But that was not how it went.

The Syrian officials took offense easily. They berated fellow Syrians, foreign reporters and the head of the United Nations. They sent mixed messages, alternately ranting and cajoling. They ignored the meeting agenda, and even the time limits for speeches, by some accounts embarrassing their Russian allies. It was the kind of performance that diplomats had come to expect from the fractious exiles in the Syrian opposition.

Instead, it was the opposition’s coalition that came across as relatively cool and professional, remaining calm and cordial even when provoked by the other side.

It was a turnabout that has the exile opposition coalition and its Western backers declaring an early, if modest, victory on the global stage, even as government delegates contend that their defiance was deliberate, a successful counterstrike at a “campaign of lies” against Syria and its president, Bashar al-Assad.

Exile leaders believe they gained a measure of much-needed credibility at home and abroad, as they stuck to core messages: pushing for “genuine” democracy and pluralism, as stipulated in the meeting protocols, denouncing terrorism and holding the government accountable for repression.

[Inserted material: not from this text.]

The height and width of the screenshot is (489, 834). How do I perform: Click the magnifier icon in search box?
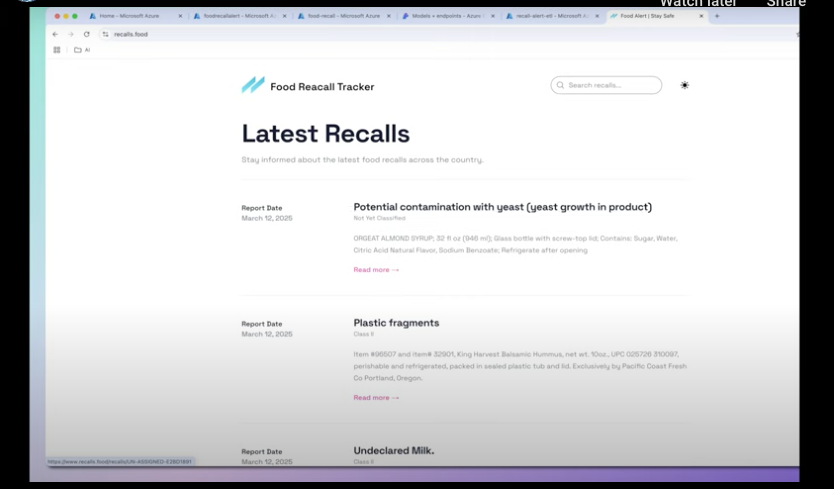561,86
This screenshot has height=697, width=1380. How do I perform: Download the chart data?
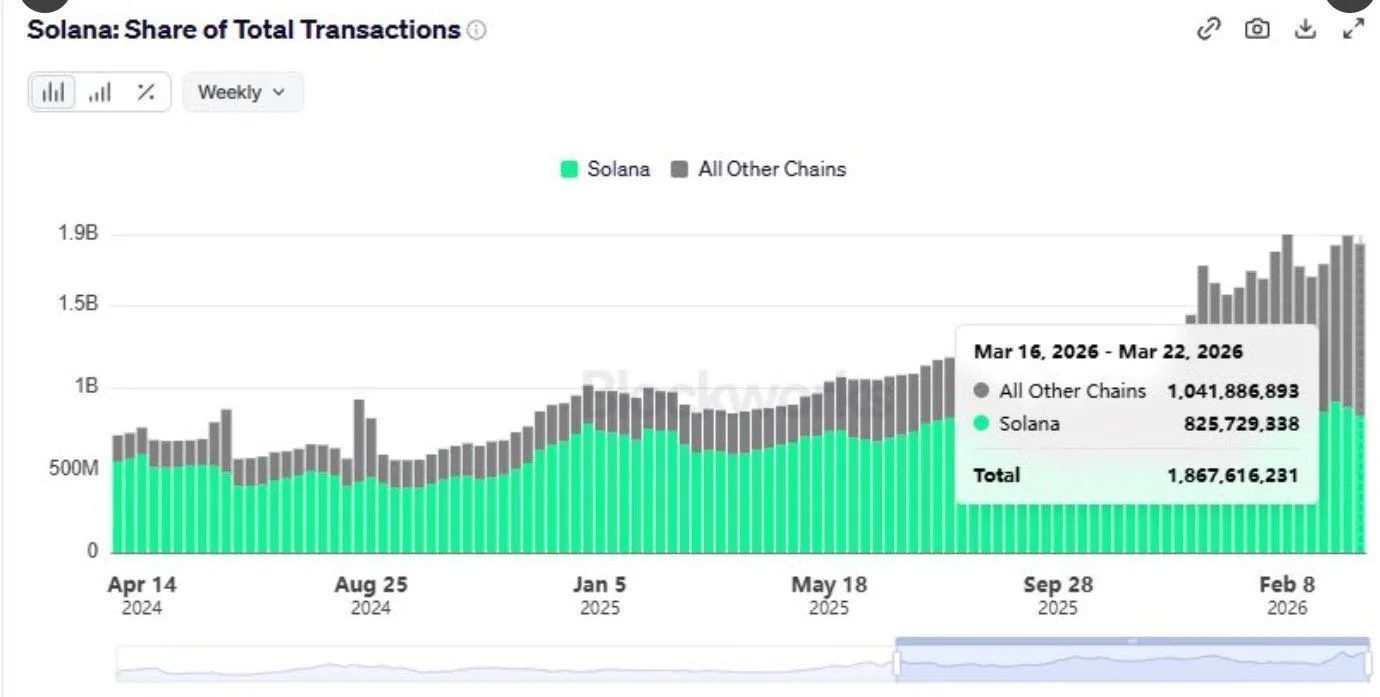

“We surprised ourselves,” Oubai Shahbandar, a Syrian-American consultant to the coalition, said Tuesday.

The coalition now hopes to capitalize on what it reads as signs of displeasure with the government from its strongest backer, Russia, as the coalition president flies to Moscow next week with pledges of continued friendship in a post-Assad Syria.

Numerous Western diplomats and opposition delegates said that during the opening speeches last week in Montreux, Switzerland, Russia’s foreign minister, Sergey V. Lavrov, sat with a pained expression and even tapped his watch as Syria’s foreign minister spoke and sparred with the United Nations secretary general, Ban Ki-moon.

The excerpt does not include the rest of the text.